Apparently marking’s drudgery too and it gets in the way of teachers doing their actual job. So let the AI do the marking! After all, the poor children will probably have done their homework using AI anyway, so there’s not much point in too much head-scratching over it. Unless, I suppose, there’s an outbreak of lice.
So now the teachers are free to spend more time on things like planning lessons. Although, to be fair, that’s just the kind of thing that AI is really good at, so they’d probably be silly to waste their time with stuff like that.
You can see where this is going, can’t you?
Yes, the teachers can spend more time in the classroom in face-to-face contact with the pupils, although unless the timetable expands into the evening and weekend, it’s a little difficult to fathom quite how.
And in my recent book AI and the redundant human, I discuss the private school in Texas that doesn’t actually have any teachers at all. That’s because the children have bespoke AI tuition via computers for a couple of hours a day, while non-qualified minders watch over them. These adults can give hints as to how to get the most out of the tech, but are not qualified in the subject matter.
This is all part of a wider craziness that has taken hold in the discussion about AI and jobs. It’s not specific to education and goes across a range of different sectors.

(Stated problem) Please pick up the passage on AI taking over teachers' work right after its last sentence and continue it.

(Data provided)

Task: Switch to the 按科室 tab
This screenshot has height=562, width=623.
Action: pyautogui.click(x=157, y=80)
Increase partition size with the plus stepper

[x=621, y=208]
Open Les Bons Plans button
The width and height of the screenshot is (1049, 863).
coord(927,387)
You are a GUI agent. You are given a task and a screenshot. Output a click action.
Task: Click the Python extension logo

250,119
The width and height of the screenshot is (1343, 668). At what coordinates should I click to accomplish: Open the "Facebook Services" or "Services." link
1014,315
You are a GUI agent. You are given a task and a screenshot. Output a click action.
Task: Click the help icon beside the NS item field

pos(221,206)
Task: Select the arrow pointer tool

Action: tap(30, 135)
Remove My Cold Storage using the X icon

(Answer for this exercise)
The basic premise is that you’re currently wasting your time at work doing a lot of irrelevant and annoying stuff. If only you could be free of the form-filling and minute-taking and document-writing and spreadsheet-filling, you’d be available to do the really important stuff that you would like to be doing and which is fundamental to your job description. Your employer, who imagined they were paying you for actual work for the past five years, will be delighted to find you can now actually do it.
There are two fundamental problems with this nonsense.
The first is that for many people, their whole job may be form-filling, minute-taking, document-writing or spreadsheet-filling and when you take it all away, there’s nothing left. RIP. (I’ve seen the self-appointed gurus on LinkedIn advising people to focus on the more creative and strategic part of their roles to survive, ignoring the fact that most people aren’t actually employed in creative or strategic jobs in the first place.)
The second issue is that if you do have other more important parts of your job to focus on, they will almost certainly be just as vulnerable to AI encroachment. There will be continual attrition.
Eventually every part of your job has been replaced. And you may be left pondering whether you are really you any more.